---------- TEXTE DE LA PAGE ----------

Marie-Hélène Prouteau : Étude du recueil de Marie Alloy, Ciel de pierre.
© : Marie-Hélène Prouteau.
Le lien entre frère et
sœur est quelque chose de singulier qui, depuis le lointain de l'enfance,
s'ancre dans le prisme d'une histoire familiale. Cela revient à dire autrement
qu'il n'est pas un lien choisi comme l'amitié ou l'amour. Quand, à l'âge
adulte, il est rompu par la mort d'un des deux, le deuil et le sentiment de l'absence
qui s'ensuivent prennent une certaine couleur affective. Avec une sobriété et une
élégance de cœur rares, Marie Alloy nous offre ici la
traversée de cette perte. Ciel de pierre est une élégie douloureuse et
étrangement radieuse. L'envoi initial, « Frère », dans l'apostrophe directe
au disparu donne la tonalité de l'ensemble du recueil. La parole poétique laisse
affleurer les signes, le froid de la mort, le front blanc, la « chambre
vide mortuaire ». L'émotion est première, sans être jamais ni apprêtée ni
oratoire. Cinq parties composent le recueil : « Approche du
corps », « Ciel de pierre », « Cécité de la
lumière », « L'ossature de la vie », « La durée du
silence ». Au fil des vingt-sept
poèmes, la poète refait symboliquement le chemin de la séparation. Il va des
derniers instants de son frère, suggérés par l'image poignante des « offenses »

---------- LIGNES DE DONNÉES ----------

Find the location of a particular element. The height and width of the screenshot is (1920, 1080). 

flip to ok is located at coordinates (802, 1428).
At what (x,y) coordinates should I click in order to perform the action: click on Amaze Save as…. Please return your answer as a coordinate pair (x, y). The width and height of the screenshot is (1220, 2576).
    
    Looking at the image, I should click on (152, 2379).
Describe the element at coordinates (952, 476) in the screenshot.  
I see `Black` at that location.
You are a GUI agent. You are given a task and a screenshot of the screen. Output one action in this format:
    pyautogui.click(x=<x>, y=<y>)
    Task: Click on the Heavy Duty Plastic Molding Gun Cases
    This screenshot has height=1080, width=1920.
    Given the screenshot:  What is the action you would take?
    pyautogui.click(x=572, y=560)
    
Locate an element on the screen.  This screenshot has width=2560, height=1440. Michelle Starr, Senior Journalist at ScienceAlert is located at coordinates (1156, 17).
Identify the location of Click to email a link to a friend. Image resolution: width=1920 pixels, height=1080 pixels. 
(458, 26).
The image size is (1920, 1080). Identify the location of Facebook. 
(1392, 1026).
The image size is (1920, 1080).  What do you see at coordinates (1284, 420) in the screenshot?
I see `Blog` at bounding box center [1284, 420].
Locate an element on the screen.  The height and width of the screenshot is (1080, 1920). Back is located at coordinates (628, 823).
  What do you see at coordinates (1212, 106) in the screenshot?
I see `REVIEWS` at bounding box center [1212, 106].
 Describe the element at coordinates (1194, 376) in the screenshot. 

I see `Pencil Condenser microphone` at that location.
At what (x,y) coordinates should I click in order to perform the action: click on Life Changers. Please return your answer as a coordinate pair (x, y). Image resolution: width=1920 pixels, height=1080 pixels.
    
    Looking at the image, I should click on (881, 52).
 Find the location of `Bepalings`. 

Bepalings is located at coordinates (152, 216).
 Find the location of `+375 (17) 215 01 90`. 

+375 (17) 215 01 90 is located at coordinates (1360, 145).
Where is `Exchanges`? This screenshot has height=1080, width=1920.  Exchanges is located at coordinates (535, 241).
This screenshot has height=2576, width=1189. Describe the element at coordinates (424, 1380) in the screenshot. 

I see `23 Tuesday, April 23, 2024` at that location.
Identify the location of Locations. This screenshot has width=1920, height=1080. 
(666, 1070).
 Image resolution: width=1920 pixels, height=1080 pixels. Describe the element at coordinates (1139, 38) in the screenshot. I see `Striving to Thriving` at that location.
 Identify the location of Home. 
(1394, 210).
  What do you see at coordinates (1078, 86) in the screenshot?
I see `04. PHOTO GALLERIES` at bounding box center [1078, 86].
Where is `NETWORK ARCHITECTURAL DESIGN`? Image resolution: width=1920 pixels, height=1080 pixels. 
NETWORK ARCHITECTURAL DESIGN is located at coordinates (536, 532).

----------

§ CONSIGNE DE L'EXERCICE
D'après l'étude sur Ciel de pierre, combien de poèmes ce recueil compte-t-il ?

§ RÉPONSE ATTENDUE
Vingt-sept poèmes.